Start PROVIDED DATA
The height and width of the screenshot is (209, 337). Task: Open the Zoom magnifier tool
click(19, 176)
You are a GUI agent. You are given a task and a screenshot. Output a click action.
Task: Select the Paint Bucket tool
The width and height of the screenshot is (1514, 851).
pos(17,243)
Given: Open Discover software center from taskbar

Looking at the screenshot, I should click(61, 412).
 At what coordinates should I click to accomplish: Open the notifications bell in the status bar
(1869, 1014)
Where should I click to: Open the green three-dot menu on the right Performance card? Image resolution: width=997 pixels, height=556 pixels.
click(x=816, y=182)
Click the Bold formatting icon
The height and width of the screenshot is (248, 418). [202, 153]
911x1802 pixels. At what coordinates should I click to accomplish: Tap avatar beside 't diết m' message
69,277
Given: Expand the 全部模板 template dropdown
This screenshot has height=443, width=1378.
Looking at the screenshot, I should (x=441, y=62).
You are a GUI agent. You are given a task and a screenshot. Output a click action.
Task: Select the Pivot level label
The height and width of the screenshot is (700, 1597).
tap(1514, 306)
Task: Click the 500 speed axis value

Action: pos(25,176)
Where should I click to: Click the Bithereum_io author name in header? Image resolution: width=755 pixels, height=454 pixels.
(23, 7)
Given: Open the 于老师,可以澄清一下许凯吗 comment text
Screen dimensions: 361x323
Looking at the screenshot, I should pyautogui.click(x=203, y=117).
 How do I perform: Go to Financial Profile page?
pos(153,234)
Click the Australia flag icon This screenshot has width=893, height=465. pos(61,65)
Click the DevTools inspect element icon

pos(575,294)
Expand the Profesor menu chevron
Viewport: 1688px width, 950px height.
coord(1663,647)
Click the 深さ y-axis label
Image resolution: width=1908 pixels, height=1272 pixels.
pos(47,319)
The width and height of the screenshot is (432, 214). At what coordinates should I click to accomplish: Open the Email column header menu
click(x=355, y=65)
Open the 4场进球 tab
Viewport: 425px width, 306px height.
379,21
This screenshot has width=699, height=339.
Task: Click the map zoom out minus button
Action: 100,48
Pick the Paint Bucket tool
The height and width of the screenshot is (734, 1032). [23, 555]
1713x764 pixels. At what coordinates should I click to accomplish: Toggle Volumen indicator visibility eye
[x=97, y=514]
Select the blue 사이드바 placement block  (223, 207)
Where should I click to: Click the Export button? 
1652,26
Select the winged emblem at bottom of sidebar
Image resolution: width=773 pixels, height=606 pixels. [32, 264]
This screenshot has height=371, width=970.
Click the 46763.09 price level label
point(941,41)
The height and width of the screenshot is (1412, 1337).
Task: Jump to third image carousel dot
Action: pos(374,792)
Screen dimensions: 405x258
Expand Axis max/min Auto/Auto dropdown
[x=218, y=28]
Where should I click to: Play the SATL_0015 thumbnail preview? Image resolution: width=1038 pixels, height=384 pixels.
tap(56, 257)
End PROVIDED DATA
GIVEN INSTRUCTION
Rewrite all of the material above with "Paint Bucket tool" renamed to "Fill tool", and keep everything else unchanged.

FINAL RESULT
The height and width of the screenshot is (209, 337). Task: Open the Zoom magnifier tool
click(19, 176)
You are a GUI agent. You are given a task and a screenshot. Output a click action.
Task: Select the Fill tool
The width and height of the screenshot is (1514, 851).
pos(17,243)
Given: Open Discover software center from taskbar

Looking at the screenshot, I should click(61, 412).
 At what coordinates should I click to accomplish: Open the notifications bell in the status bar
(1869, 1014)
Where should I click to: Open the green three-dot menu on the right Performance card? Image resolution: width=997 pixels, height=556 pixels.
click(x=816, y=182)
Click the Bold formatting icon
The height and width of the screenshot is (248, 418). [202, 153]
911x1802 pixels. At what coordinates should I click to accomplish: Tap avatar beside 't diết m' message
69,277
Given: Expand the 全部模板 template dropdown
This screenshot has height=443, width=1378.
Looking at the screenshot, I should (x=441, y=62).
You are a GUI agent. You are given a task and a screenshot. Output a click action.
Task: Select the Pivot level label
The height and width of the screenshot is (700, 1597).
tap(1514, 306)
Task: Click the 500 speed axis value

Action: pos(25,176)
Where should I click to: Click the Bithereum_io author name in header? Image resolution: width=755 pixels, height=454 pixels.
(23, 7)
Given: Open the 于老师,可以澄清一下许凯吗 comment text
Screen dimensions: 361x323
Looking at the screenshot, I should pyautogui.click(x=203, y=117).
 How do I perform: Go to Financial Profile page?
pos(153,234)
Click the Australia flag icon This screenshot has width=893, height=465. pos(61,65)
Click the DevTools inspect element icon

pos(575,294)
Expand the Profesor menu chevron
Viewport: 1688px width, 950px height.
coord(1663,647)
Click the 深さ y-axis label
Image resolution: width=1908 pixels, height=1272 pixels.
pos(47,319)
The width and height of the screenshot is (432, 214). At what coordinates should I click to accomplish: Open the Email column header menu
click(x=355, y=65)
Open the 4场进球 tab
Viewport: 425px width, 306px height.
379,21
This screenshot has width=699, height=339.
Task: Click the map zoom out minus button
Action: 100,48
Pick the Fill tool
The height and width of the screenshot is (734, 1032). [23, 555]
1713x764 pixels. At what coordinates should I click to accomplish: Toggle Volumen indicator visibility eye
[x=97, y=514]
Select the blue 사이드바 placement block  (223, 207)
Where should I click to: Click the Export button? 
1652,26
Select the winged emblem at bottom of sidebar
Image resolution: width=773 pixels, height=606 pixels. [32, 264]
This screenshot has height=371, width=970.
Click the 46763.09 price level label
point(941,41)
The height and width of the screenshot is (1412, 1337).
Task: Jump to third image carousel dot
Action: pos(374,792)
Screen dimensions: 405x258
Expand Axis max/min Auto/Auto dropdown
[x=218, y=28]
Where should I click to: Play the SATL_0015 thumbnail preview? Image resolution: width=1038 pixels, height=384 pixels.
tap(56, 257)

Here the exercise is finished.